### YOUR TASK:
Rewrite the records from their start through the line containing "[x=104, y=733]", changing every "icon" to "symbol" and leaving all else the same.
** Begin **
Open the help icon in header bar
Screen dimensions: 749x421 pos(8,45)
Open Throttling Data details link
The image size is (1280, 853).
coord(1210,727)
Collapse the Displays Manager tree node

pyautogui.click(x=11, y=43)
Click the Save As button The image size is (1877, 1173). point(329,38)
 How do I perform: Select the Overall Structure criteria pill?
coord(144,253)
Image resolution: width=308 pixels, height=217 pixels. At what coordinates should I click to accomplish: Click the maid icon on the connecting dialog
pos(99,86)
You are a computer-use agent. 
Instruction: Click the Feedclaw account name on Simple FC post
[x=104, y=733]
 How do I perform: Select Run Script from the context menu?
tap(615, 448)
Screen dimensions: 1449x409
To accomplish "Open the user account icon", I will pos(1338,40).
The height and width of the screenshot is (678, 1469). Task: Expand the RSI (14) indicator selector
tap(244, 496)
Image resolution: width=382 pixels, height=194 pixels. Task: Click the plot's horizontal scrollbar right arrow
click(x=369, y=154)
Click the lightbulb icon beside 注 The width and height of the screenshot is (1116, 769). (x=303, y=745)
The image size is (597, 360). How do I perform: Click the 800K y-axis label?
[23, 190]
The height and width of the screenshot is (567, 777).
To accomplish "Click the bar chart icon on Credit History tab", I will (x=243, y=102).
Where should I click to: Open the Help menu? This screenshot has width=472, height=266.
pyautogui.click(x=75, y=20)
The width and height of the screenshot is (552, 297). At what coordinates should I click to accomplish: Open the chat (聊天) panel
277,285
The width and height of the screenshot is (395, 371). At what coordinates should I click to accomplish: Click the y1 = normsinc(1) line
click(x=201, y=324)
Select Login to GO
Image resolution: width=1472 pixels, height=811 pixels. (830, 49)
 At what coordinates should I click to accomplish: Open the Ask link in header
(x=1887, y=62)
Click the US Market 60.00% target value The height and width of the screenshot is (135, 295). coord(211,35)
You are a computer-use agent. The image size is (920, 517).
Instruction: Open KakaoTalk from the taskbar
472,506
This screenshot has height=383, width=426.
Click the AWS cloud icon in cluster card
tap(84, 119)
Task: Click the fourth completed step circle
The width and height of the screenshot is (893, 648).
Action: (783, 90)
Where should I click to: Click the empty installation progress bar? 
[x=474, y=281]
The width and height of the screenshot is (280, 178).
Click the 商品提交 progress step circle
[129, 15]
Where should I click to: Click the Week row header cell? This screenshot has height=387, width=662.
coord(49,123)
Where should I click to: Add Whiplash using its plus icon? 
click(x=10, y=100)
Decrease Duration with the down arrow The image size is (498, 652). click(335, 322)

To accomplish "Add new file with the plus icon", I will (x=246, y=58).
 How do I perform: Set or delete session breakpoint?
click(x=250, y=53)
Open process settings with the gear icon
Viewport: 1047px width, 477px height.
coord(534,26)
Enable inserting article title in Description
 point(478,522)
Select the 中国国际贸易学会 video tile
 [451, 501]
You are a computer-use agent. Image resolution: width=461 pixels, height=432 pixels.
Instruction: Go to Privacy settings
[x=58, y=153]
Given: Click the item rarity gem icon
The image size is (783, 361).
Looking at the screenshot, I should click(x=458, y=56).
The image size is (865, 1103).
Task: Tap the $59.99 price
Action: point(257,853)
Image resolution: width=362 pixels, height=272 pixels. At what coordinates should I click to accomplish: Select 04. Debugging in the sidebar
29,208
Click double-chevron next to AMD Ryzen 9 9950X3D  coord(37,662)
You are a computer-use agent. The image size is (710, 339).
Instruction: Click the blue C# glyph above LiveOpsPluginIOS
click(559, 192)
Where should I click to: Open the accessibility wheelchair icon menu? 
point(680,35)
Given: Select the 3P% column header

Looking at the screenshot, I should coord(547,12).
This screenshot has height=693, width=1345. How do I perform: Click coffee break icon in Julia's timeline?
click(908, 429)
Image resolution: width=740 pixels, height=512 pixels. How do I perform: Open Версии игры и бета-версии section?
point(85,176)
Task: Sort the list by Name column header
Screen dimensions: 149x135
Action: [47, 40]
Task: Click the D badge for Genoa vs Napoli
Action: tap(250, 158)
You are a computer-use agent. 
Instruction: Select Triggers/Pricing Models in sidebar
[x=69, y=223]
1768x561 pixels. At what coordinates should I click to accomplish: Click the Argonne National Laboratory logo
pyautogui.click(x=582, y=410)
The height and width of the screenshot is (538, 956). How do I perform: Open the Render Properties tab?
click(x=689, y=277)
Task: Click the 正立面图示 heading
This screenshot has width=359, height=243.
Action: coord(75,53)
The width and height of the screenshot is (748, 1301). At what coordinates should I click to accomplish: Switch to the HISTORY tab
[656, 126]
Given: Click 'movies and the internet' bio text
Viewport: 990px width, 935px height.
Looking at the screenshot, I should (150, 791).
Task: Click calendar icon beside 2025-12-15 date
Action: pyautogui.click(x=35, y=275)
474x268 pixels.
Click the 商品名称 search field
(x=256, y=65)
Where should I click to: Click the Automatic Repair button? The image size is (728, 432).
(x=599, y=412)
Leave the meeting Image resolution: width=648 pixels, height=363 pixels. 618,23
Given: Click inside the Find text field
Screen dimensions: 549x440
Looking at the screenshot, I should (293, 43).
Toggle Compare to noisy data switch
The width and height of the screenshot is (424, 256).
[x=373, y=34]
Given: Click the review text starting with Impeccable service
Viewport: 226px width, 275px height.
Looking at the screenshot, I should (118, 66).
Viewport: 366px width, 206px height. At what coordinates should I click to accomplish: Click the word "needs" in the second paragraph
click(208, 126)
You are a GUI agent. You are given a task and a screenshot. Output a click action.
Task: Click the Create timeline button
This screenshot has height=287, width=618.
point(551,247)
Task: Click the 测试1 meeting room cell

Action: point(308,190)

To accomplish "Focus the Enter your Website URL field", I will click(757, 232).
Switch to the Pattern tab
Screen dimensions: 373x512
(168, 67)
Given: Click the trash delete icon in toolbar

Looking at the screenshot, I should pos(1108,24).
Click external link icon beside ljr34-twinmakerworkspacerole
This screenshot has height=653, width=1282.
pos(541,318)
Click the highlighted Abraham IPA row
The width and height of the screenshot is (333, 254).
** End **
### TASK OUTPUT:
Open the help symbol in header bar
Screen dimensions: 749x421 pos(8,45)
Open Throttling Data details link
The image size is (1280, 853).
coord(1210,727)
Collapse the Displays Manager tree node

pyautogui.click(x=11, y=43)
Click the Save As button The image size is (1877, 1173). point(329,38)
 How do I perform: Select the Overall Structure criteria pill?
coord(144,253)
Image resolution: width=308 pixels, height=217 pixels. At what coordinates should I click to accomplish: Click the maid symbol on the connecting dialog
pos(99,86)
You are a computer-use agent. 
Instruction: Click the Feedclaw account name on Simple FC post
[x=104, y=733]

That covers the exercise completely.